Micro well plates were processed using a modification of a protocol detailed elsewhere. 3 Briefly the plates were pre-blocked using MEGA BLOCK 3™, a proprietary synthetic blocking agent (Cell Associates, Inc. Pearland, TX), for one hour at room temperature. Schirmer strips were used to collect tears rather than the micro capillary tube. The bottom 5 mm portion of each strip encompassing that which would have been wetted with approximately 5 μl of tear fluid was cut into fragments and placed in eppendorf tubes. These fragments were extracted with 150 μl of MEGA Block 3 with agitation at room temperature for one hour. The tubes were centrifuged at 11,000 rpm for 10 minutes and a 50 μl volume was collected and added to each well. To assess the blocking effects of tears, we tested the supplied recombinant protein standards spiked with eluted tears and all samples (i.e., tears alone, standards alone and tear-spiked standards) were added to individual wells (data not shown). In those samples in which the size of the collected tears was less than 5 mm from the bottom of the strip, a dilution factor was calculated. After incubation with agitation at room temperature for 60 min, the tear fluid and the standard protein fluids were decanted and reserved for future assays. The wells were washed six times as directed using the supplied wash buffer. A cocktail of diluted biotinylated secondary antibodies was added to each well and the plate was incubated for 30 min at room temperature with agitation. The residual solutions were discarded and the washing sequence was repeated. The wells were incubated for 30 min with 50 μl of the supplied streptavidin-peroxidase-linked reporter enzyme with agitation. The remaining fluid was discarded and the wells were washed as directed. To detect the bound complex, 50 μl of a freshly prepared solution of the long acting substrate ChemiGlow™ (Alpha Innotech, San Leandro, CA) was added to each well instead of the kit supplied substrate. After checking for the presence of interfering bubbles, the wells were visualized using a Chemdoc XRS image station.
Imaging was carried out without binning for periods ranging from 1 min to as long as 1 h. The images of each of the wells in the plate were assessed for background chemiluminescence and tear blocking effects. Densitometry was carried out using ImageMaster 2D Platinum. Images were uniformly adjusted for size, brightness and contrast and imported into the software. Using the SPOT tool, a user-defined area (corresponding to each cytokine on the array) was manually spotted. For each spot, the software generated a value for the volume of the spot representing the product of the area and the highest pixel value contained in that area. This value was representative of the total amount of signal generated for each cytokine. Spot volumes were similarly calculated for standards of known concentration and a standard graph was plotted. A baseline control array was generated with each assay to assess the background signal. This value was subtracted from the spot volume obtained for each sample and the standards. Using the standard graph, the concentration of each cytokine was calculated.

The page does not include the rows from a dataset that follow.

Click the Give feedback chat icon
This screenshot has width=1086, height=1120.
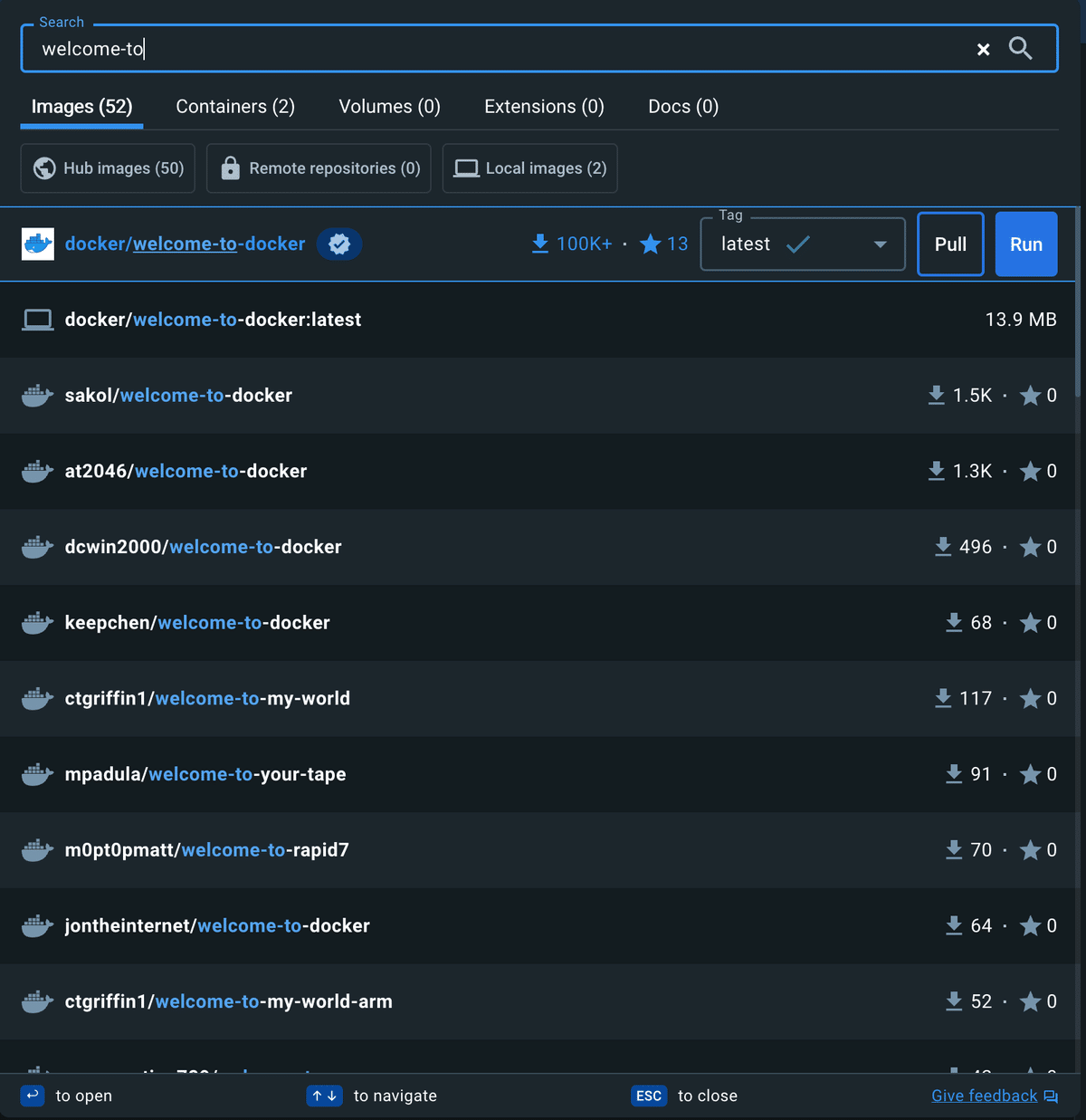click(x=1050, y=1096)
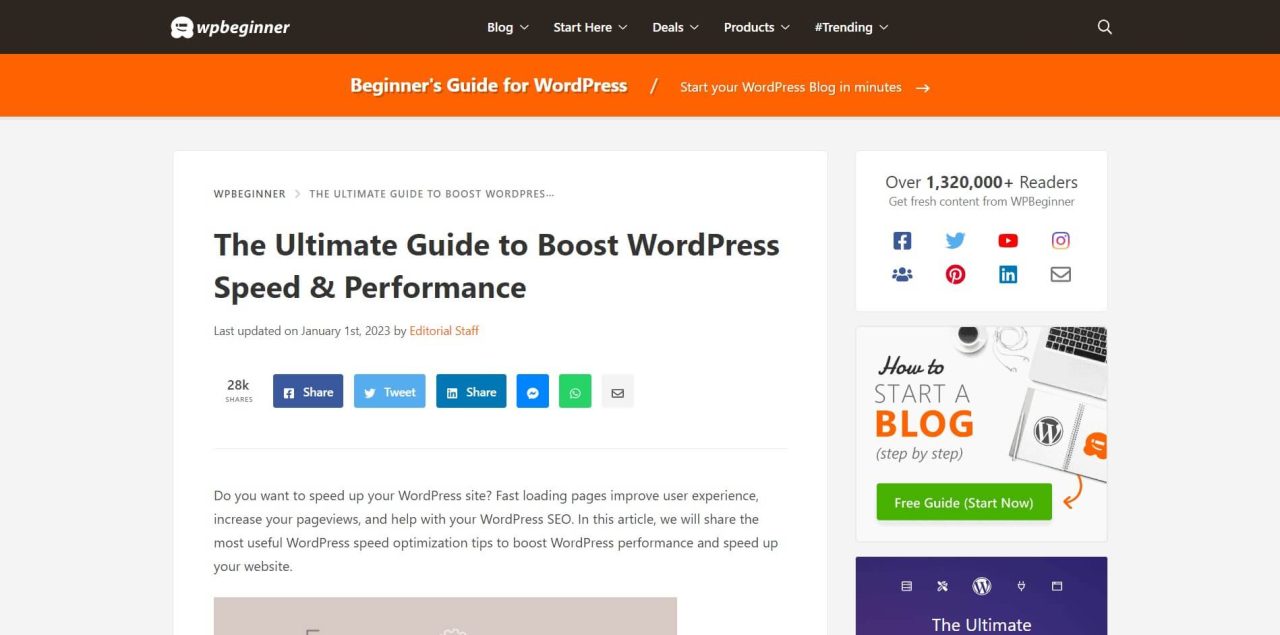Image resolution: width=1280 pixels, height=635 pixels.
Task: Open the #Trending menu
Action: [851, 27]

Initial analysis of individual tear samples revealed an intense signal for IL8 that at times obstructed the surrounding wells and made boundary determination for densitometric analysis difficult. To address this issue, a two-step protocol was adopted using micro well arrays, graciously designed and provided per our request by Quansys Biosciences. Extraction was carried out using a proprietary tear dilution buffer provided by the manufacturer. This buffer was developed to specifically block a wide range of tear matrix effects and was used as the blocking agent and dilution buffer. In “step one”, arrays were imaged using a secondary antibody cocktail that was devoid of IL8 antibody. This allowed detection and imaging of the 11 remaining cytokines. In “step two”, the same samples were re-assayed using a cocktail containing antibodies for all 12 cytokines, including IL8. Densitometric analysis was carried out using ImageMaster 2 D Platinum as described above.

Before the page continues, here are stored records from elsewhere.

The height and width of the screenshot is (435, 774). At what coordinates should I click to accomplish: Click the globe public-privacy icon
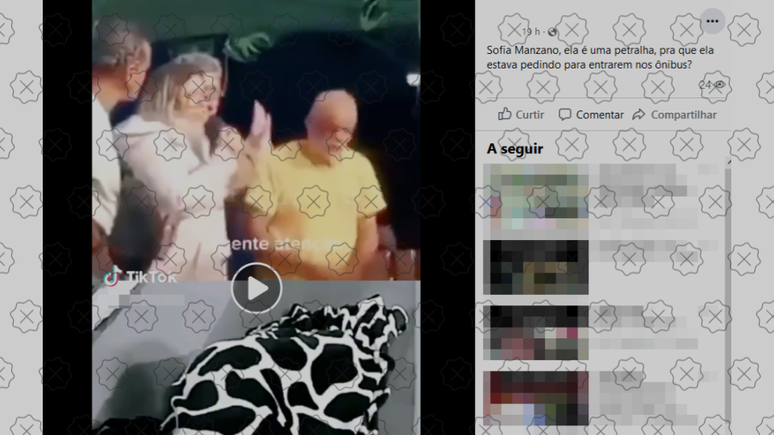click(x=553, y=32)
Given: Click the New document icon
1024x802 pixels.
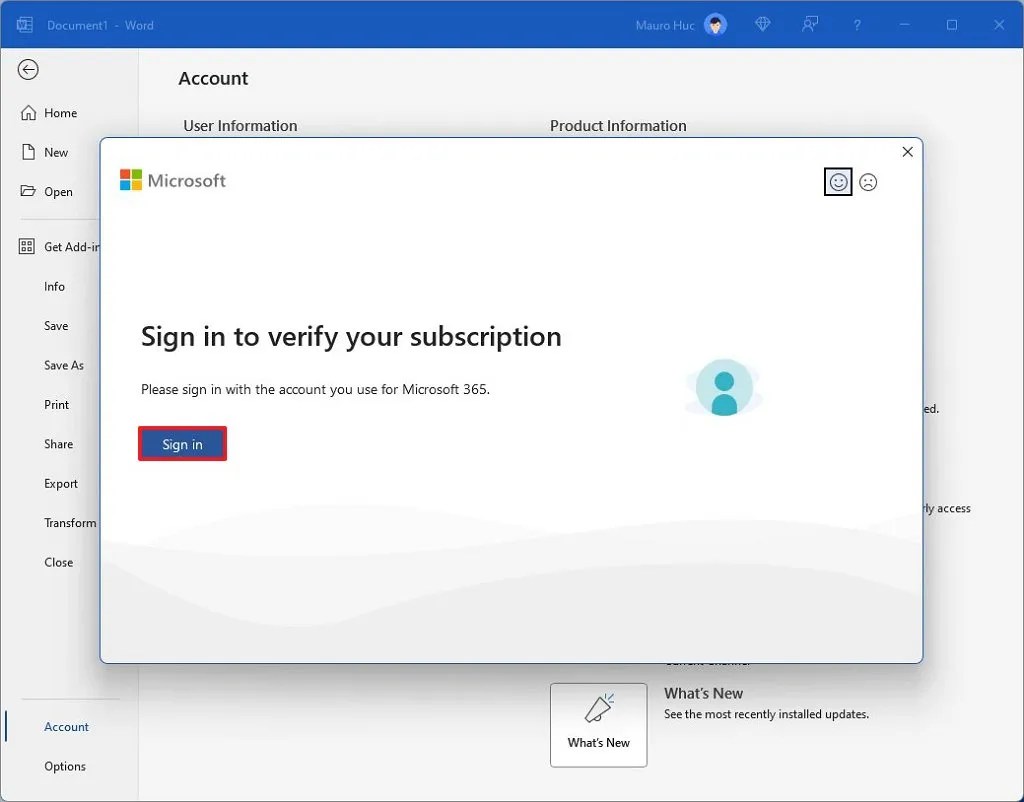Looking at the screenshot, I should click(x=27, y=152).
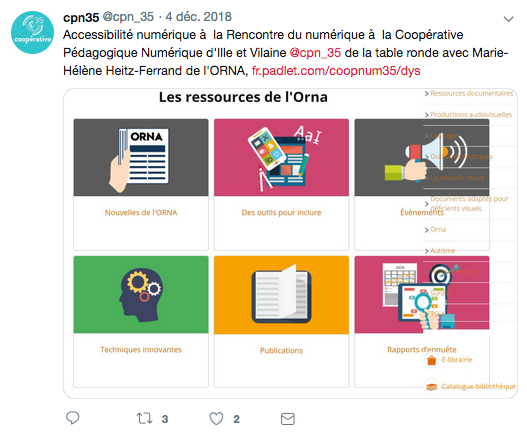Click the Catalogue bibliothèque box icon
The width and height of the screenshot is (527, 434).
(x=432, y=387)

Cytokine expression was normalized by subtracting background from each sample. Resulting values were divided by values from a standard concentration to allow for cross-array comparisons. Densitometry results for micro well arrays were analyzed using Principle Components Analysis (PCA) to quantify which proteins were most responsible for the variance in the samples. PCA represents the samples as a set of vectors with one dimension for each protein and uses linear algebra to find an axis of maximal variance. This new axis is not one of the original twelve dimensions; it is a new composite “eigenprotein” that indicates which proteins contribute the most variance to the experiment.

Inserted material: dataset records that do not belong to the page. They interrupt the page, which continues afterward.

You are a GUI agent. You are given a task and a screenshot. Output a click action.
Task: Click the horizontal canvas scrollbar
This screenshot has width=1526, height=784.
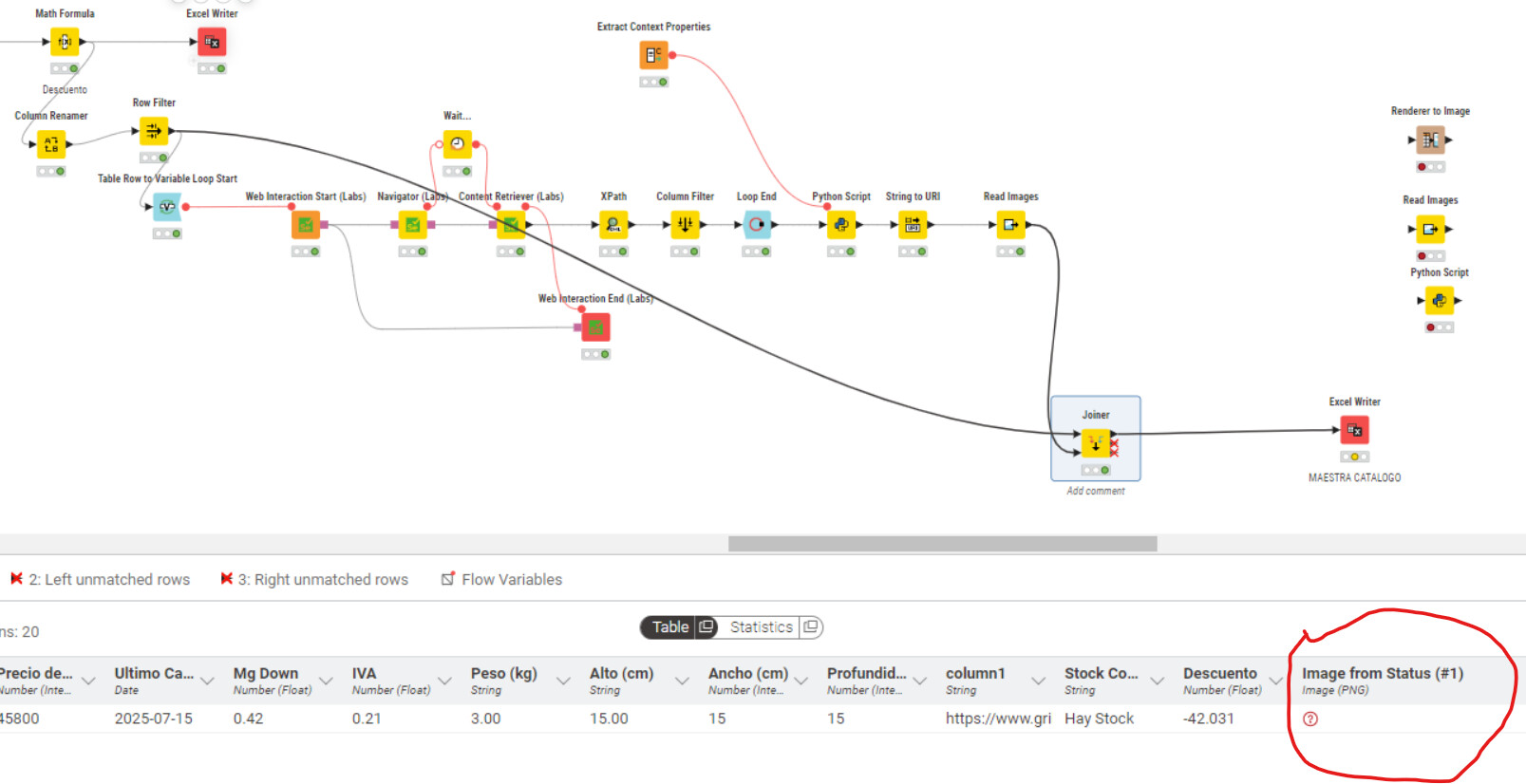(x=942, y=544)
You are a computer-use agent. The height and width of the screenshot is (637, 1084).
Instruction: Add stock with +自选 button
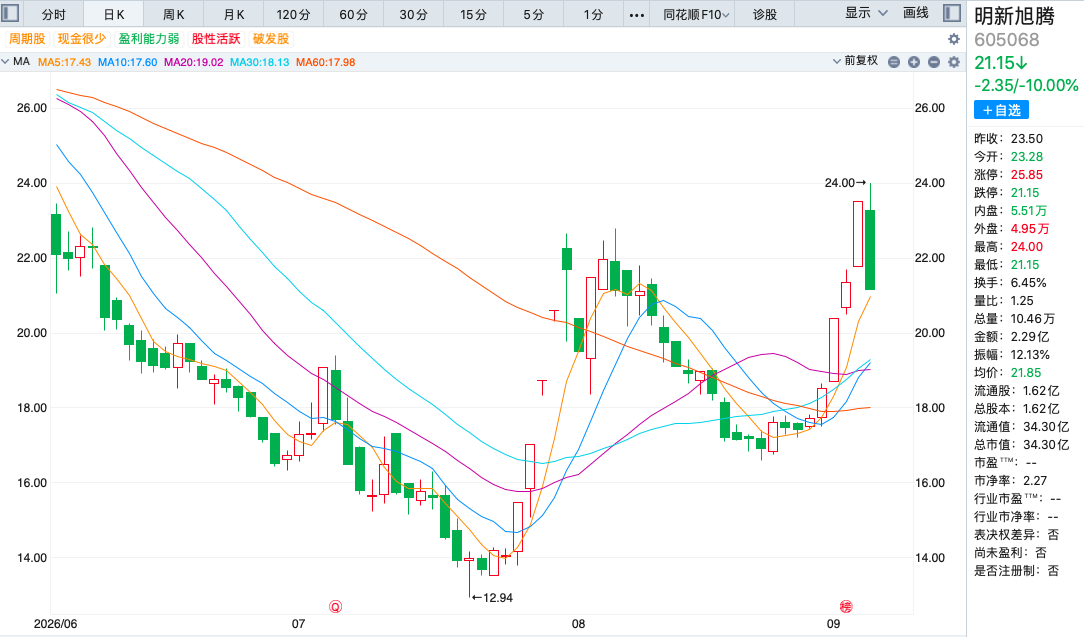click(x=1001, y=110)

We have shown that multiplex microplate array assays of cytokines in tear fluid present an unanticipated challenge due to the unique nature of tear fluid. Specifically, the presence of many factors that exhibit an affinity for plastic, capture antibodies and IgG create a complex series of matrix effects that can profoundly impact the reliability of dot ELISA. Components with a high affinity for plastic cause an elevated level of background reactivity, while factors that bind to the capture antibodies reduce their capacity to bind the targeted protein. The tear-specific moieties responsible for these effects have not been identified and their deleterious effects are particularly evident if the assay protocol does not include an initial pre-blocking step (as in the case of Searchlight array assay protocols, validated for serum and culuture fluid). As shown in Figure 1A, tear specific matrix effects can preclude accurate cytokine assay of capillary tube collected tear samples and can vary with the nature (OTF vs. CTF) and volume of added tear fluid. Exclusion of these phenomenon is critical for development of a valid assay protocol.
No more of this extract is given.